↓↓↓
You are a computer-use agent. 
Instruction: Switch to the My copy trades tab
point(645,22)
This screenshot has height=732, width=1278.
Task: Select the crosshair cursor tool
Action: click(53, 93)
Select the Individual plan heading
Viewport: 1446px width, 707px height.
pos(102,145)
↑↑↑
# Exercise instructions
Copy every one of the entries above word for word, keeping their order.

# Solution to this problem
You are a computer-use agent. 
Instruction: Switch to the My copy trades tab
point(645,22)
This screenshot has height=732, width=1278.
Task: Select the crosshair cursor tool
Action: click(53, 93)
Select the Individual plan heading
Viewport: 1446px width, 707px height.
pos(102,145)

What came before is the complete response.